SMRs and AMRs

Friday, August 01, 2014

The war on drugs has become a war on occasional pot smokers of color

Marijuana won’t be legal until the cops stop making millions off weed arrests

Sadhbh Walshe
theguardian.com, Thursday 31 July 2014 07.30 EDT

A few years ago, a young black man named DeMarcus Sanders got pulled over in Waterloo, Iowa, because a cop thought he was playing music too loud. DeMarcus didn’t expect his car to be searched, or to get arrested when the officer discovered a small amount of marijuana. He also didn’t expect to spend 30 days in jail, or to lose his job, his college credits and his driver’s license for six months – or for DeMarcus and his young son to live with the consequences of a criminal record, forever.

Was DeMarcus the architect of his own misfortune? He did get caught breaking the law, after all. Or is he just another American caught up in a system designed to arrest nearly 750,000 people per year at a cost of nearly $10bn to taxpayers – for the crime of possessing a relatively harmless plant while black?
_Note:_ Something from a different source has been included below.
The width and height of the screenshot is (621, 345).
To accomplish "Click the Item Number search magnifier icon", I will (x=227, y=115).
DeMarcus was one of many people featured in an ACLU report from this time last year highlighting the unprecedented escalation in US marijuana arrests during the previous decade. The racial disparity was extraordinary: White people and black people use marijuana at roughly equal rates, but black people are 3.7 times more likely to be criminalized for doing so.
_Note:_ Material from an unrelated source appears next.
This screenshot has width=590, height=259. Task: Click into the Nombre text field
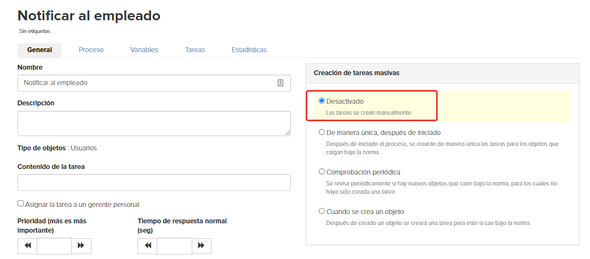(154, 83)
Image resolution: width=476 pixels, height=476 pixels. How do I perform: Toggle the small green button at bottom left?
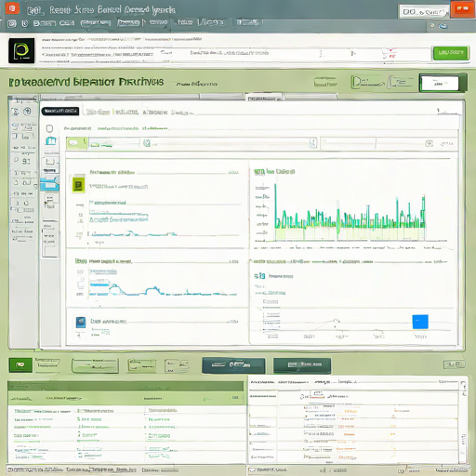point(20,364)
Ever since, the ACLU and many, many others have been calling for an end to the arcane reality that is America’s prohibition of marijuana, which nearly 40% of the US population admit to having tried – and which a majority of Americans now support legalizing. This past week, the New York Times has been pushing the cause with a series of editorials not just calling for a federal repeal of the ban on pot but also, importantly, calling out the injustice of marijuana arrests.